Perfecto has been called “the Prodigal Son of Contemporary Philippine Ceramics.” The title amuses him. “To speak candidly, my return to pottery happened at a time when there was friction between ‘the way one should learn’ and newer establishments that were being perceived, frankly, as detrimental to that Karate Kid-Sensei tradition,” he admits. “I think I got recruited to bolster the ranks of the old school guys.
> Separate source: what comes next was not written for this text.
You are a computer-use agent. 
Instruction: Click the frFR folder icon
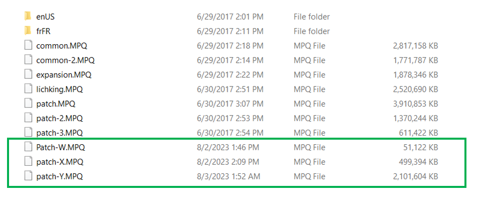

But to no surprise, I flailed and floundered for a very long time upon my return, and so I felt it was so anti-climactic.”

But the return, however imperfect, mattered. It was proof of endurance, and that an artist can wander and still find his way back to the craft that raised him.

On value and nation-building

Today, Perfecto speaks not just as an artist, but as an advocate. He sees ceramics as vital to the nation’s cultural fabric and believes its value must be reflected in how society treats artists. “Ceramics is actually not considered among the fine arts in Filipino culture despite its historic significance and contribution to our national identity,” he says.

He dreams of a time when artistic labor is dignified. “I want to live in a Philippines where a parent can say, ‘Anak, galingan mo ha, may pera sa sining at kultura,’” he says. “This isn’t an issue of skill alone, but of worth.”

His mantra for his brand, Perfecto Deli, sums up that belief succinctly: “Ceramics is costly, but culture isn’t cheap.”

Looking forward

Perfecto’s most recent series, The Fortune Empanada, distills his philosophy into playful form. “Studio pottery can get mundane, like most things, but the Fortune Empanada sparked a renewed joy in me,” he says. “It is a reminder to an artist like myself (or our countrymen, even) that success is often bite-sized. It is an anti-thesis to winning a lottery ticket or finding viral fame.”

The piece, a bowl reshaped into the familiar crescent of an empanada with a coin slot like a piggy bank, is both humorous and profound. “It champions the marriage of honesty, hard work, and the virtue of being tihik as the key to success in these modern times.”

“Western rhetoric has watered down our idea of who we are,” he says, “and maybe sometimes we forget the Asian values we are known for the world over.”

Material memory

To hold a Solon Perfecto piece is to hold a fragment of earth that has lived many lives; riverbed, mountain dust, human touch, kiln fire. His ceramics are a conversation across centuries, a reminder that memory doesn’t fade; it transforms.

Each vessel is a prayer in motion, each sculpture an act of remembering. In clay, he finds the shape of both ancestry and possibility – a reminder that culture, like earth, endures only through those who continue to shape it.